Tablet PC hangs on bzImage
-
@george1421 @JJ-Fullmer We have been through a lot of debugging with this and after we have hunted down the kernel it turned out to be a stupid network driver issue. iPXE does not seem to use a native driver for the ASIX AX88179 USB 3.0 adapter but the more general SNP. For whatever reason this ASIX chip does not play by the rules and network connection stalls after it started to transfer the first bytes of the kernel binary (seen in wireshark dumps!). Just to give you a quick heads up on what we’ve been into so far.
@Zerpie Would it be an option to use a different USB network adapter? I know you’ve tried three different ones. But maybe there are more out there. Other than that it would be a case of getting into the source code and trying to debug either when this NIC doesn’t want to play propery SNP or try to get the AXGE driver to work… For me it’s very hard to tell which way could be the more promising. Not having your hardware here I can’t even do any testing myself.

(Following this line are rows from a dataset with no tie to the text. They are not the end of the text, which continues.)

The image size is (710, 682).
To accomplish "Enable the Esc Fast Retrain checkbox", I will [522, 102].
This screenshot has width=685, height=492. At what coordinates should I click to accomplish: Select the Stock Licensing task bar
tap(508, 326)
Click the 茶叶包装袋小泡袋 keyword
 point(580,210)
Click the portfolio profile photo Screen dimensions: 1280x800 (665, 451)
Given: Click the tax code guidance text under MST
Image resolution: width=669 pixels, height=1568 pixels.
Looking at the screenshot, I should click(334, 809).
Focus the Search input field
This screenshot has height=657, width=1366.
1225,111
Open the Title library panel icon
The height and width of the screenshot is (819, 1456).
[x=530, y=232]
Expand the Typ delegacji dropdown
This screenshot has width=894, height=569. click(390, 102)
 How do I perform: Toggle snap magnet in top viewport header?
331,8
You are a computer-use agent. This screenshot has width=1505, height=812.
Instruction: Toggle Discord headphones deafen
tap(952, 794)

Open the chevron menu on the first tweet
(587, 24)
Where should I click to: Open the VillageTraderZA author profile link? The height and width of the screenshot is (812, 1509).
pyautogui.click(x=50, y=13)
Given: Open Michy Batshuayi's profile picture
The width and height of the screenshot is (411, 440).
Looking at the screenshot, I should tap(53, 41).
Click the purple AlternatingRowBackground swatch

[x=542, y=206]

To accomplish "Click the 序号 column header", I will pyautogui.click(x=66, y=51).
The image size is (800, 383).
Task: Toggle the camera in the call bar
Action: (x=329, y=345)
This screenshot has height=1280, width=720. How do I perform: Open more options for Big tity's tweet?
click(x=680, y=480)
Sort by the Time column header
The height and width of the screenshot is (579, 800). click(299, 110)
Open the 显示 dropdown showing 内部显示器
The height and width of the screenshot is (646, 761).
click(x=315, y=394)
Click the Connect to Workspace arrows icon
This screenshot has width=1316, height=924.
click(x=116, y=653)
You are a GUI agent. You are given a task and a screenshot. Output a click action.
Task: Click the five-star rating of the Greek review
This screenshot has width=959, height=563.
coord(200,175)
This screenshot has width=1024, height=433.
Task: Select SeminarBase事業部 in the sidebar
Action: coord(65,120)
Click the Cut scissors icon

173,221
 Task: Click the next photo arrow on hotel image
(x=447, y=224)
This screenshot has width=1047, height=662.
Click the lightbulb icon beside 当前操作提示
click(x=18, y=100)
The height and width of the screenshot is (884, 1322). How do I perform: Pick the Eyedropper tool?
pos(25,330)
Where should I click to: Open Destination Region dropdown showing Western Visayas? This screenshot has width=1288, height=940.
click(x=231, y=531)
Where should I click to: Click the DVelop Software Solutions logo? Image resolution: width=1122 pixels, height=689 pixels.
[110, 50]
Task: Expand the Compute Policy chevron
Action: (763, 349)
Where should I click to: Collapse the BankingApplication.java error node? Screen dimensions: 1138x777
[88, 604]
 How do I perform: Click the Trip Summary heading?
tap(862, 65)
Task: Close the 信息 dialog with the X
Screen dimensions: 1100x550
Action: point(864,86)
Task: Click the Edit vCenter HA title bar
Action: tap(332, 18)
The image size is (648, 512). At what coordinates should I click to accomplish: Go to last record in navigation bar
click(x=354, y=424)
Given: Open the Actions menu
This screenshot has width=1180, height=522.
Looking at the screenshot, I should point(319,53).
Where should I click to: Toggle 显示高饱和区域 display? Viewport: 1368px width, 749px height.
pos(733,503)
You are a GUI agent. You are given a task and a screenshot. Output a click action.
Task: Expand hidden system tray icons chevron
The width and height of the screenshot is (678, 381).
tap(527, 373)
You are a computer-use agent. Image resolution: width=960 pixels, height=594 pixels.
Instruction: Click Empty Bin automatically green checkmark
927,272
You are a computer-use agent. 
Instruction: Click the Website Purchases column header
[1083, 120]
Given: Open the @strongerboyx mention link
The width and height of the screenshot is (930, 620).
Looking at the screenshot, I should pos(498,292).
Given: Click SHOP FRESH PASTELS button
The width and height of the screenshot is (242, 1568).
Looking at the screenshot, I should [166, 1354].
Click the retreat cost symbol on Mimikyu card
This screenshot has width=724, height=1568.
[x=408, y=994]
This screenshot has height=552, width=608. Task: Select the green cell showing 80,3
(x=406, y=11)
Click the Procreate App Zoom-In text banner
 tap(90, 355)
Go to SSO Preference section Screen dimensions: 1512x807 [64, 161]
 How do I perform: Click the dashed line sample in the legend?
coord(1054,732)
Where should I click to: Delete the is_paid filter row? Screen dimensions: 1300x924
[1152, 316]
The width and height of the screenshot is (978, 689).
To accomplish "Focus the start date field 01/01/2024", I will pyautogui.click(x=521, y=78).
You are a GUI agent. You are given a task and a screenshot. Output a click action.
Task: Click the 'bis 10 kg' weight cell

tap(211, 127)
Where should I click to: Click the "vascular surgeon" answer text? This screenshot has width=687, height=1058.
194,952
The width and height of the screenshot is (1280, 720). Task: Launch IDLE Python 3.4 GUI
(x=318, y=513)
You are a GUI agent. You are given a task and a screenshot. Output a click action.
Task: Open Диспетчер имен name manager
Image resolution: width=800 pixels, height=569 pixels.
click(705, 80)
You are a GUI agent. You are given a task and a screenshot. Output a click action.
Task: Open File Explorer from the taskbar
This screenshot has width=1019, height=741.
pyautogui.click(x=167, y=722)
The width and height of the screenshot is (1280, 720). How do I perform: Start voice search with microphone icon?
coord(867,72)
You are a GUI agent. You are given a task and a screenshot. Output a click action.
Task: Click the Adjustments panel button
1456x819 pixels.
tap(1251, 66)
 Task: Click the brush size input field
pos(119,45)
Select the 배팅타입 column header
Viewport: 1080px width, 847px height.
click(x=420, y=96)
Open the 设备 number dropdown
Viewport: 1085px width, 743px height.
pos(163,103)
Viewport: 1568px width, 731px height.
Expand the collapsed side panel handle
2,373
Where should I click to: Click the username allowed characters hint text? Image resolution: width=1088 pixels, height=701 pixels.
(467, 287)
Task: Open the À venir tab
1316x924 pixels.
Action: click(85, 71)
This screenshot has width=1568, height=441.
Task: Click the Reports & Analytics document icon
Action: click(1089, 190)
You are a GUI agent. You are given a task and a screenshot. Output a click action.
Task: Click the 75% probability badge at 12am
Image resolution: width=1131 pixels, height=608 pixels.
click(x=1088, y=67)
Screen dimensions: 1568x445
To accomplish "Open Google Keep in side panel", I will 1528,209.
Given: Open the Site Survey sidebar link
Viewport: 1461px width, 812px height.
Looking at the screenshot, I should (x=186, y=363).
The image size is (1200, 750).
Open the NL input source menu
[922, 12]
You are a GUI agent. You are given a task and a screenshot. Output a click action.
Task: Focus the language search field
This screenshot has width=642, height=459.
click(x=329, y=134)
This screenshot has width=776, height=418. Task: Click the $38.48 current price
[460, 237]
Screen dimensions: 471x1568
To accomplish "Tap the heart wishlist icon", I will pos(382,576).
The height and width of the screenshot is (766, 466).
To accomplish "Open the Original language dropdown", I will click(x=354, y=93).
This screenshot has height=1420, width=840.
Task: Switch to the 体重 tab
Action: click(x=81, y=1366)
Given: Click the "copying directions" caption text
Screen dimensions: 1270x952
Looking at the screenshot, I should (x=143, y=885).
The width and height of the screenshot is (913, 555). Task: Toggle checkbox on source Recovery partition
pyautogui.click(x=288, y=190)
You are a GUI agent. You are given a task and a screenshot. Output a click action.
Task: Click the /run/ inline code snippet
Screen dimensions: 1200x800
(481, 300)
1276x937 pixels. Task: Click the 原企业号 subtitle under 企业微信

EDIT: I just re-read that post in the iPXE forums where I got the information about how to build a binary with native AXGE driver included and saw this:
When building the ipxe target, drivers for usb devices is not included (due to it disabling all other connected USB devices)
Sorry for obviously having overlooked this important information. So I guess it does not hang at all but just sits there waiting for input and is not getting any as USB devices are shut off. So instead of the simple
shell.txt
create a new text filedhcp.txt
with the following content:#!ipxe ifopen net0 dhcp net0 chain tftp://${next-server}/default.ipxe
Then compile and copy the new binary:
make bin-i386-efi/ncm--ecm--axge.efi EMBED=dhcp.txt cp path_to_ipxe_code/src/bin-i386-efi/ncm–ecm–axge.efi /tftpboot/i386-efi/ipxe.efi
-
@Sebastian-Roth Ok I gave that a try and now it’s back what I was getting before.
BzImage_debug... ok Could not select: Exec format error (http://ipxe.org/2e008081) Could not boot: Exec format error (http://ipxe.org/2e008081) Could not boot: Exec format error (http://ipxe.org/2e008081)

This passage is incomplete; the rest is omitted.